I reach across his desk to shake his hand. A bunch of pigeons flap past, breaking the tension, and I step back at the noise and drop my hand.

For the righteous falls seven times and rises again, but the wicked stumble in times of calamity, Raymond says.

Goddamn, more Bible talk. Like I told him, I knew about the bank but I didn’t know the bank teller would walk. That’s the truth. I don’t care what Raymond thinks. And if he can’t think clearly, he’d better start looking on the employment page of Craigslist. Because if he thinks I’ll back him at the risk of my own job when all he can do is quote the Bible, well, then so much for thinking.

I leave Raymond’s office and walk outside. The fog remains heavy and drips form along my face, pushed by the wind. Big Pete is still outside the drop-in trying to shake down staff for smokes. His dope-fiend partners Ross and Jim are with him scratching their arms like they have fleas. They used to work in the shelter before they started using again. Clean for five years, then boom, got the itch. Now they make no sense. Their minds are rattled like someone shaking a jar filled with marbles.

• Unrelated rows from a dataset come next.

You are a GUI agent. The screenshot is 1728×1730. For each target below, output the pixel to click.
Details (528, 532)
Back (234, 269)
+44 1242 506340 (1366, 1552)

I cross my arms against the cold and lean against the shelter building. A rat scurries along the curb and I almost jump out of my skin. I slump against the building again, heart pounding. Sometimes, I wonder when I lost it. I don’t know. I don’t. I remember as a teenager, I backed into a car and broke one of its taillights. I had just gotten my license. I left a note on the windshield with my name and number. I told my father, thinking he’d be all kinds of proud of how I took responsibility, but instead he read me the riot act about how the owner of the car would call and take us to the cleaners for every nick and scratch. I was sixteen and the old man made an impression. You get raised to do the right thing and tell the truth, but not if it might bite you in the ass. That’s the message. Whether I learned that then or learned it later and just think I learned it then, I can’t say.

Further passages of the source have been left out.